Associate Clinical Professor of Law, Environmental Law Clinic. Professor Strickland's work in the Environmental Law Clinic involves advocacy before trial courts, appellate courts, and administrative agencies on a variety of topics, including compliance by federal agencies with the National Environmental Policy Act; citizen suits against polluters under federal and state clean water, clean air, solid waste, and hazardous waste laws; diversions of public parkland, wetlands, and other state land-use permits; access rights and stewardship obligations under the public trust doctrine; endangered species rules and protections; and municipal land-use decisions. Before joining the clinic, he worked in the Environmental Protection Bureau of the New York State Attorney General's office, where his cases included a navigational dredging suit against General Electric Company, a $13 million claim against the successor of a company that polluted a municipal landfill, and the defense of a New York statute banning the gasoline additive MTBE against claims of preemption under the federal Clean Air Act.
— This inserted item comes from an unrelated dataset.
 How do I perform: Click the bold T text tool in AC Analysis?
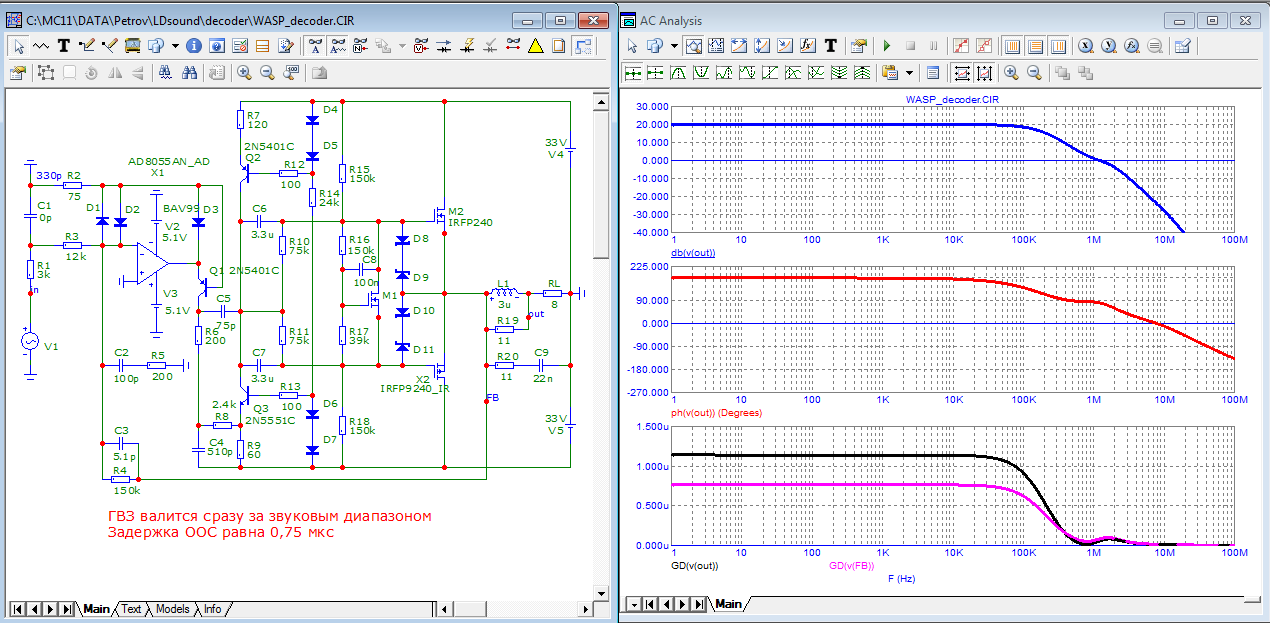831,46
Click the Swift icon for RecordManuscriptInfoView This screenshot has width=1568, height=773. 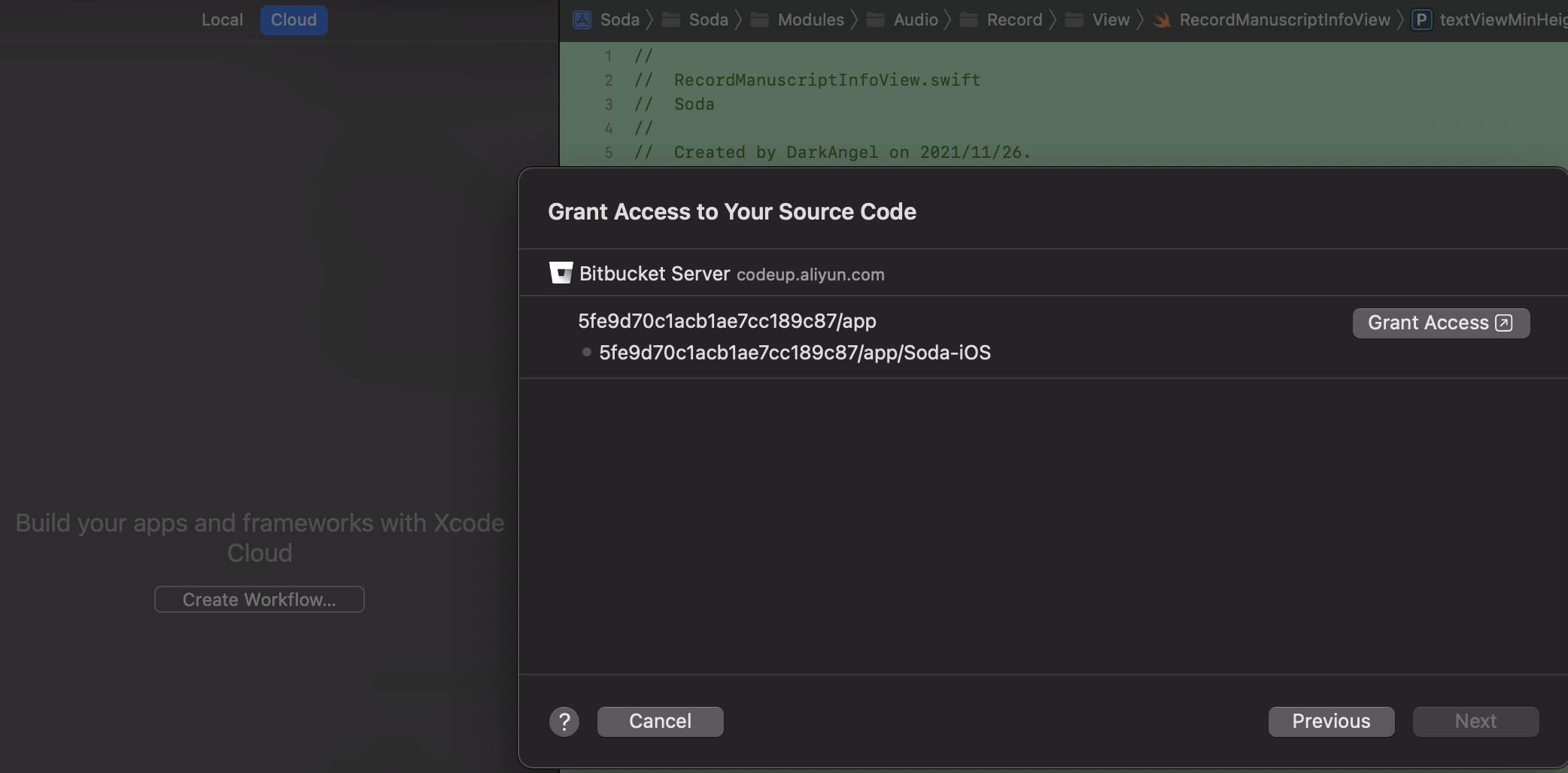(1162, 20)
He was previously an associate at the New York office of Latham & Watkins and then Axinn, Veltrop & Harkrider LLP, where he complemented his antitrust work with pro bono representation of the Natural Resources Defense Council. Professor Strickland earned an A.B. cum laude from Dartmouth
College and a J.D. from Columbia Law School, where he was a Harlan
Fiske Stone Scholar and executive editor of the Columbia Journal of Environmental Law. Following law school, he was a clerk to Senior U.S. District Judge Joseph H. Young in Baltimore.